### PAGE EXCERPT:

Early Hadoop Projects Hitting Data Security Pangs

Early Hadoop Projects Hitting Data Security Pangs

Large enterprises involved in massive Hadoop projects to extend existing analytics capabilities are finding that data masking and other security measures are necessary to protect sensitive information from prying eyes.

Apache Hadoop implementations that enable giant retailers, pharmaceutical firms and other large enterprises to apply analytics to an increasingly expanding volume of data are finding their early projects require data security and authentication controls to keep sensitive information from being exposed.

Access to large pools of massive petabytes of data is often shared among business partners, raising the specter of data leakage. Third-party firms often contract out IT administrators to manage the infrastructure raising the potential for intrusion by a trusted insider, a business partner or an external attacker probing for system vulnerabilities to gain access, said Mark Schreiber, general manager at Newark, Calif.-based Cloudwick, a firm that specializes in managing Apache Hadoop projects.

### WORK INSTRUCTIONS:
• 1. For the Hadoop data security article, state whether each statement agrees with it. Answer yes or no and quote the deciding words.
(a) Mark Schreiber is the general manager at Cloudwick.
(b) Access to large pools of data is rarely shared among business partners.
(c) The early Hadoop projects have not needed authentication controls.
• 2. Proceed with the Hadoop data security article from the point at which it stops.
The records play no part in this work.

### DATA TO EXAMINE:
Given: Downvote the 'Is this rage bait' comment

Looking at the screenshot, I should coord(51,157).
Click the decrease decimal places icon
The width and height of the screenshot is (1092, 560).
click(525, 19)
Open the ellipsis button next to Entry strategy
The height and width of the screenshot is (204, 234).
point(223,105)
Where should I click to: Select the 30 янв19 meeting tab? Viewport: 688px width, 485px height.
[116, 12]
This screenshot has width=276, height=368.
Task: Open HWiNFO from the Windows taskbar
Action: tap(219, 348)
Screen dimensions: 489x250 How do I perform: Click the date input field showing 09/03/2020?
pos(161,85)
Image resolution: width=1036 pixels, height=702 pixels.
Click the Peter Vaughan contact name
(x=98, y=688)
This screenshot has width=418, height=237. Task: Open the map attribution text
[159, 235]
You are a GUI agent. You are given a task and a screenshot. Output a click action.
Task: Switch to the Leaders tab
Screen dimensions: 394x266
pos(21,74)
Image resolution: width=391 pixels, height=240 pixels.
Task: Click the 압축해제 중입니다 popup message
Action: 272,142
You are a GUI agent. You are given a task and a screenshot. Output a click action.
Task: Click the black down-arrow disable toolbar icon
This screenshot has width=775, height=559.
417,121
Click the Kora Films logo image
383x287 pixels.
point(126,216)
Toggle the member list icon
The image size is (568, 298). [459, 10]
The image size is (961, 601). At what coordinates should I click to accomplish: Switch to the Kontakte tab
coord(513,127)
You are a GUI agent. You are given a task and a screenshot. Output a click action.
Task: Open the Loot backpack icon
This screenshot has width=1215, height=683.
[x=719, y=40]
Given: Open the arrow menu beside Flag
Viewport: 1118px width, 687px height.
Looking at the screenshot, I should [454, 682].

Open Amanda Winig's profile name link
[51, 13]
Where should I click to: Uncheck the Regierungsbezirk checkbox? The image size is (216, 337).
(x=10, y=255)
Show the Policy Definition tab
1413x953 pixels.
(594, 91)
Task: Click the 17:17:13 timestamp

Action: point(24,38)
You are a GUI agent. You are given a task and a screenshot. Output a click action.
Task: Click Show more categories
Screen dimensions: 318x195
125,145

### RESPONSES IN ORDER:
• 1.
(a) Yes: "said Mark Schreiber, general manager at Newark, Calif.-based Cloudwick"
(b) No: "Access to large pools of massive petabytes of data is often shared among business partners"
(c) No: "finding their early projects require data security and authentication controls"

• 2.
Schreiber said his firm is seeing an increasing need for data security as businesses transfer a broad range of data from legacy systems into Hadoop clusters. Founded in 2010, Cloudwick currently has 65 big data consultants working full time at many large businesses, including data storage firm, Netapp, financial giant JP Morgan, and retailers Home Depot and Wal-Mart.  Security is of greater concern at firms in heavily regulated industries, including the pharmaceutical, retail and financial sectors, Schreiber said.

Credit card information, Social Security numbers and other personally identifiable information is being secured through encryption, tokenization or by a process called data masking, which sanitizes the data by replacing random letters and numbers with other characters. The goal is to address insider threats, posed by outsourced Hadoop administrators or developers, said Schreiber, whose firm is an early Dataguise partner. Encryption can also be used, but its adoption can still cause a performance hit and it can also cause key management issues for Hadoop projects that are shared with business partners, which is often being done in the financial industry, Schreiber said.

"There are so many analytical use cases that can provide benefit to businesses and data scientists, but personal information needs to be completely anonymized in many cases," said Manmeet Singh, co-founder and CEO of Fremont, Calif.-based Dataguise, a data security vendor that unveiled a formal partner program this month to identify systems integrators managing Hadoop.  "The data can be shared with anybody, but the sensitive data protection needs to be smart so all the analytics can be applied on that data."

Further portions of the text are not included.